Henderson City Council to Recognize Actions at Allegiant Stadium


Henderson City Council to Recognize Community Ambulance Paramedics and Henderson Police Department Officers during Henderson City Council meeting for Life-Saving Actions at Allegiant Stadium
Community Ambulance Hometown Hero Award awarded to officers and providers for exceptional courage, professionalism, and service 

What: Henderson City Council will recognize three Henderson Police officers and nine Community Ambulance paramedics during a Henderson City Council Meeting for quickly acting to save the life of a man who suffered a cardiac event at a Las Vegas Raiders game on August 26th.

When: Tuesday, December 6th, at 4:00 pm


Who: The following Community Ambulance employees and Henderson Police Department officers will be honored for their involvement in the Allegiant Stadium code save and awarded the Community Ambulance Hero Award.

  • Henderson Police Officers
    • Officer Brittany Huff, Officer Nicolas Gatto, Sergeant Marcos Aguirre
  • Community Ambulance providers
    • AEMT Andy Munn, AEMT Chad Tomlinson, Paramedic Dave Monson, Paramedic Kyle Badley, EMT Nick Ramsland
  • Community Ambulance transport team
    • EMT Andre Holloway, AEMT Antonio De La Paz, Paramedic Chad Lusche, Paramedic Starre Leeper

Why: On August 26th Community Ambulance providers and Henderson Police Department officers were assigned to Allegiant Stadium to cover the final preseason game between the Las Vegas Raiders and New England Patriots. Nearing the end of the fourth quarter and an anticipated large exit of fans from the stadium, officers witnessed a male collapse on an escalator that was operating in the down position. Simultaneously, Community Ambulance received a call to respond to a fall near the Al Davis Torch and began responding to the scene.

Upon witnessing the collapse, officers immediately recognized the need to intervene and carried the man to the top of the escalator where they quickly realized that the man was unresponsive and had suffered a cardiac event. They promptly began providing chest compressions. Community Ambulance personnel arrived shortly thereafter and assisted in resuscitation efforts with an automated external defibrillator (AED) which was used as an aid to shock the man’s heart back to a normal rhythm. Multiple attempts and continued CPR were performed until transport by Community Ambulance arrived to assist. The male received a total of 11 shocks prior to arriving at the hospital and while en route to the Emergency Room, a blood pressure was obtained, and the patient regained pulses. The patient began to breathe on his own but remained unresponsive as care was transferred to the Emergency Room. The patient eventually regained consciousness and after several days, was discharged from the hospital.

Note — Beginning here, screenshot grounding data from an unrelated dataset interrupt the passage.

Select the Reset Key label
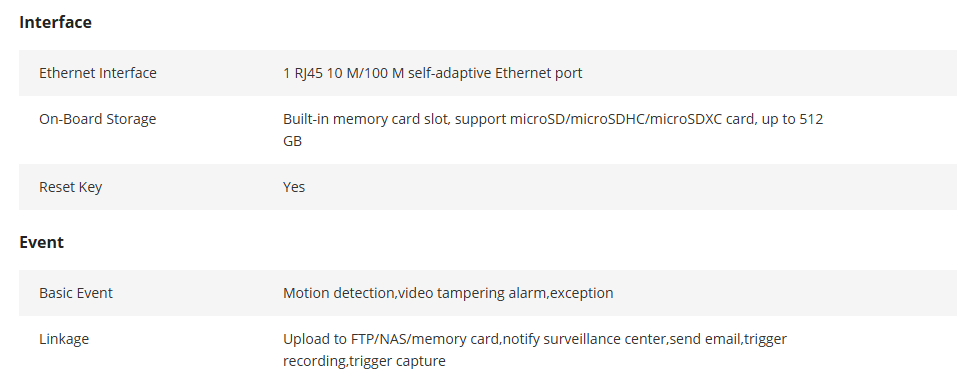Screen dimensions: 976x381 70,187
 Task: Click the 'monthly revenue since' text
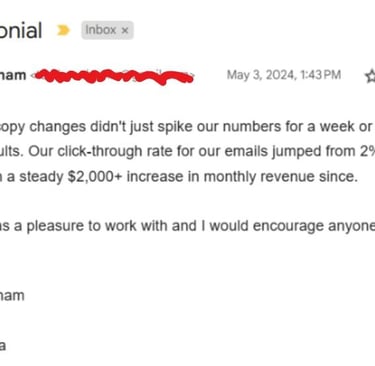280,176
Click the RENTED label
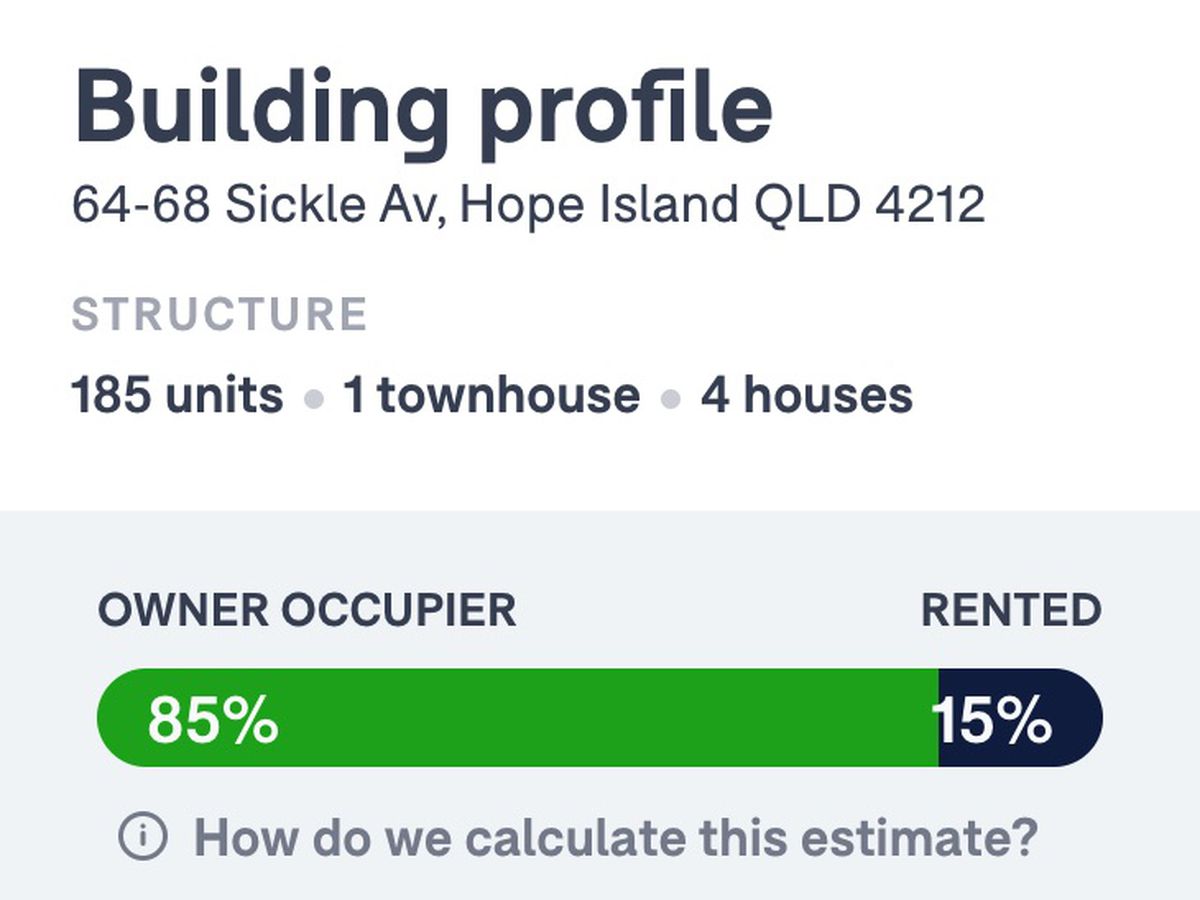 [1010, 610]
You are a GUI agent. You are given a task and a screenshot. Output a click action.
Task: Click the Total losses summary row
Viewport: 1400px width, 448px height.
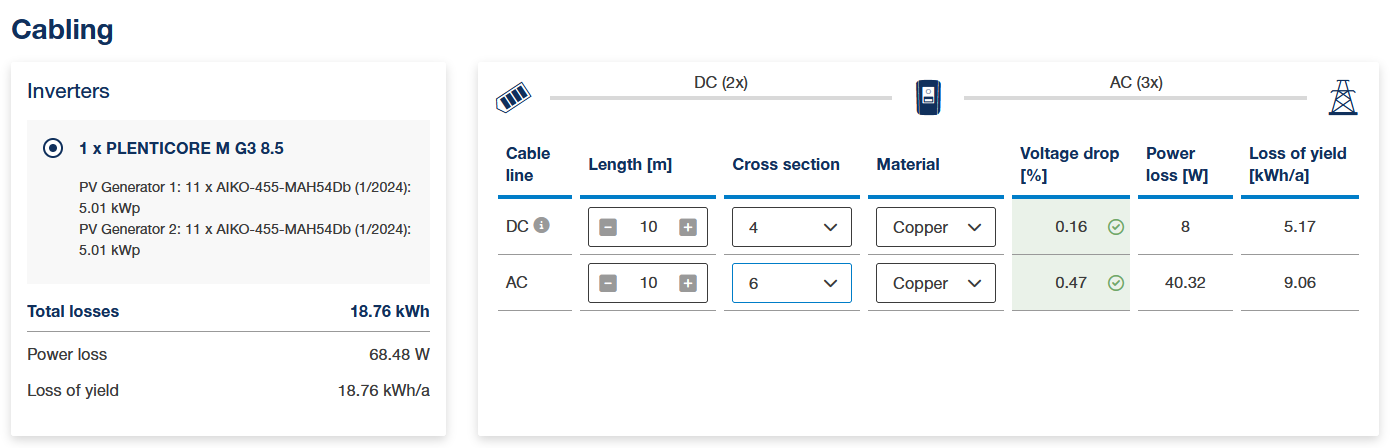228,311
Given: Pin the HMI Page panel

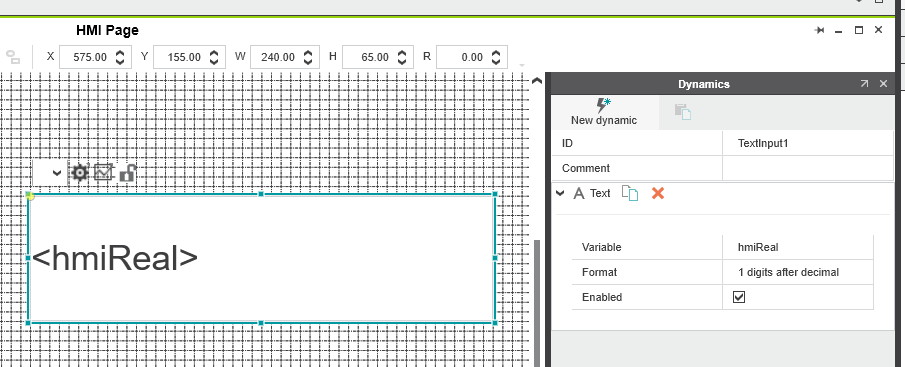Looking at the screenshot, I should (x=819, y=30).
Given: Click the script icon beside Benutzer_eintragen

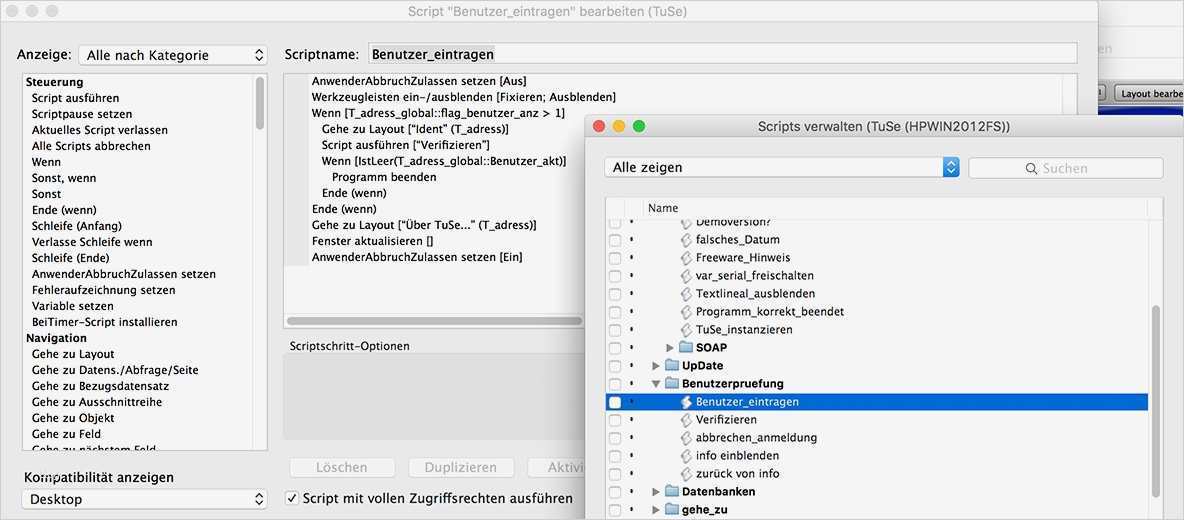Looking at the screenshot, I should [x=686, y=402].
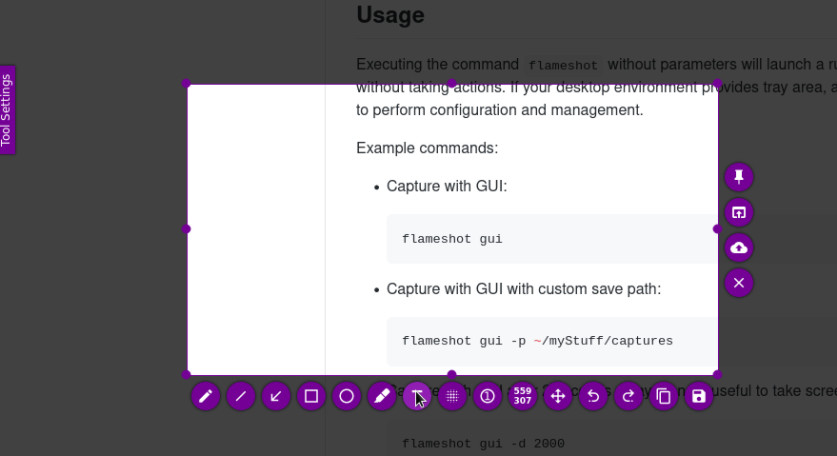The width and height of the screenshot is (837, 456).
Task: Open capture in external application
Action: point(739,213)
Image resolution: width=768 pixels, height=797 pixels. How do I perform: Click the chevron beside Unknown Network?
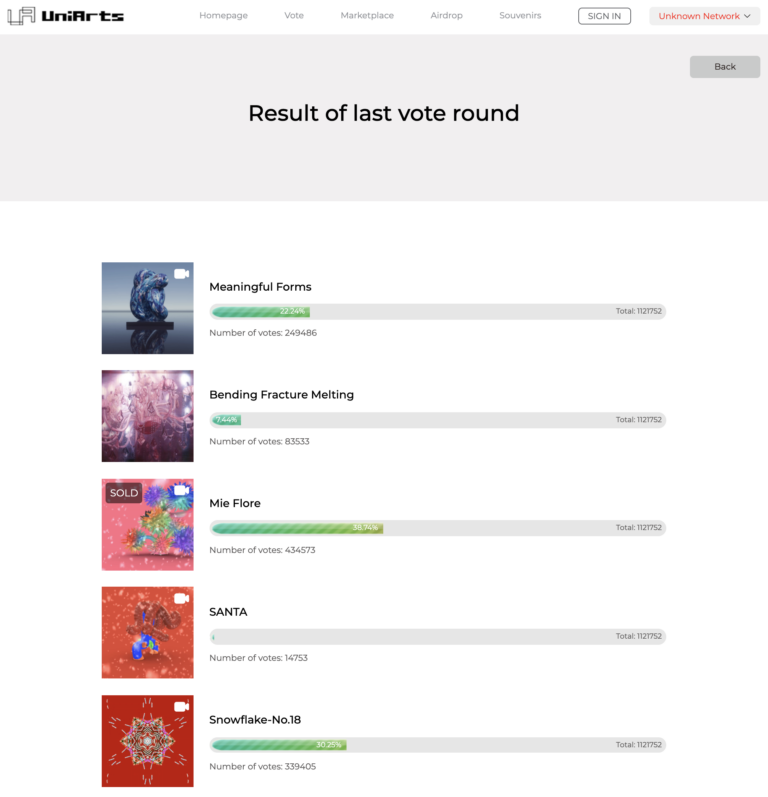click(x=747, y=16)
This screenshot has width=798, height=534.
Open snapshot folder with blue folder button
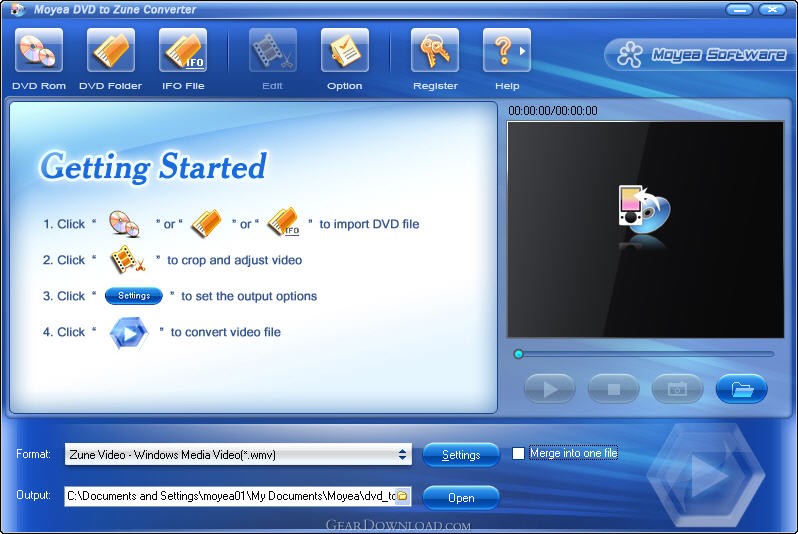point(742,389)
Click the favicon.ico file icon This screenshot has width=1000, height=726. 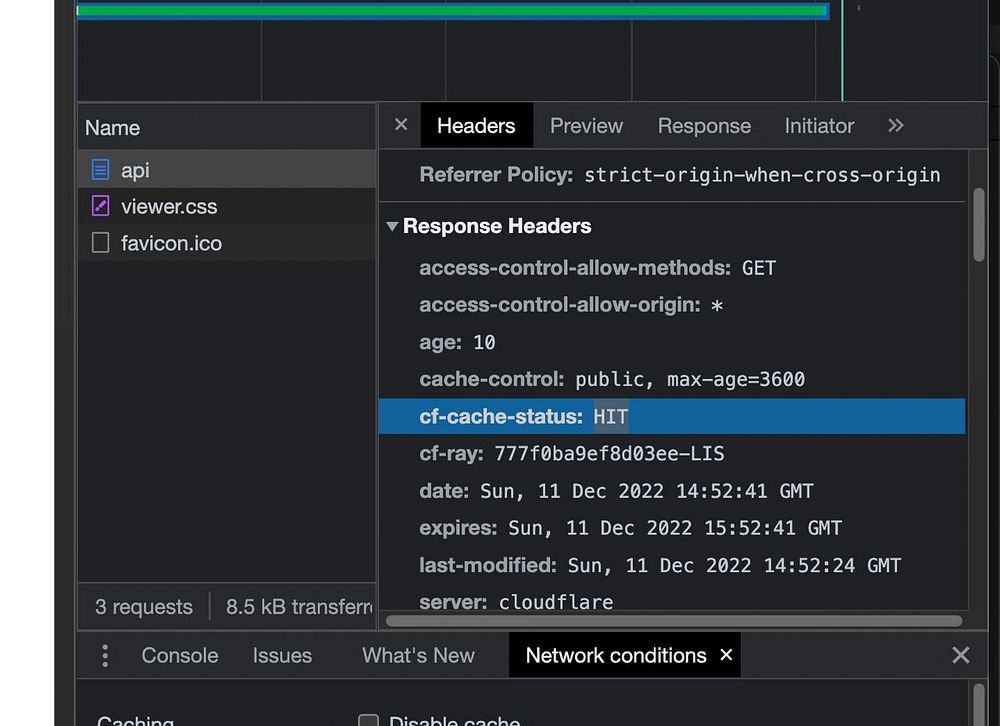coord(100,243)
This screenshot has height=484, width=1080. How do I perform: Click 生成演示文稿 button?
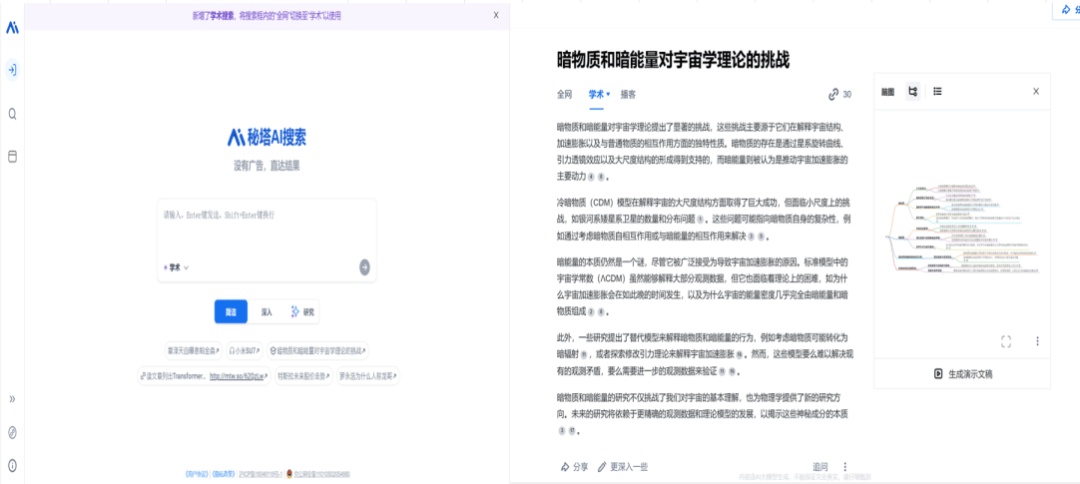click(962, 373)
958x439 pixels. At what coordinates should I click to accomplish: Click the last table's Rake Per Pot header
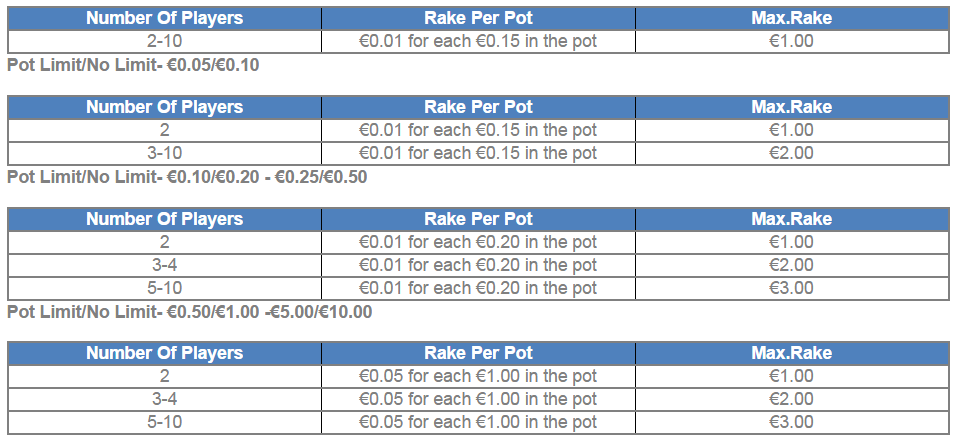[x=478, y=353]
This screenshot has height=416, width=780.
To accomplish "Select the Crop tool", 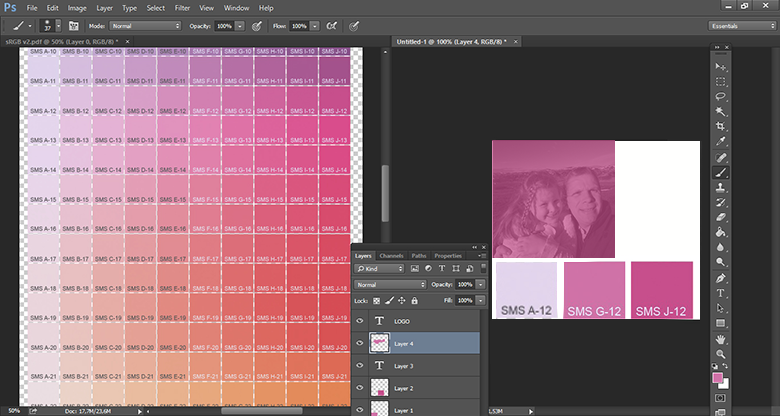I will (720, 127).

Early intervention, the use of effective CPR, exceptional courage, professionalism and service is why these men and women receive the Community Ambulance Hero Award.

CPR saves lives. Many of us assume that they will never be faced with the challenge of performing life saving CPR to a stranger, friend or loved one. They may be reluctant to intervene in emergencies worrying about harming the victim, or doubt their ability. However, the reality is that 350,000 out of hospital sudden cardiac arrests happen in the U.S. every year and tragically 90% of those victims die before they reach the hospital. If these same victims had received high-quality CPR soon after collapsing, their chance of survival would have doubled.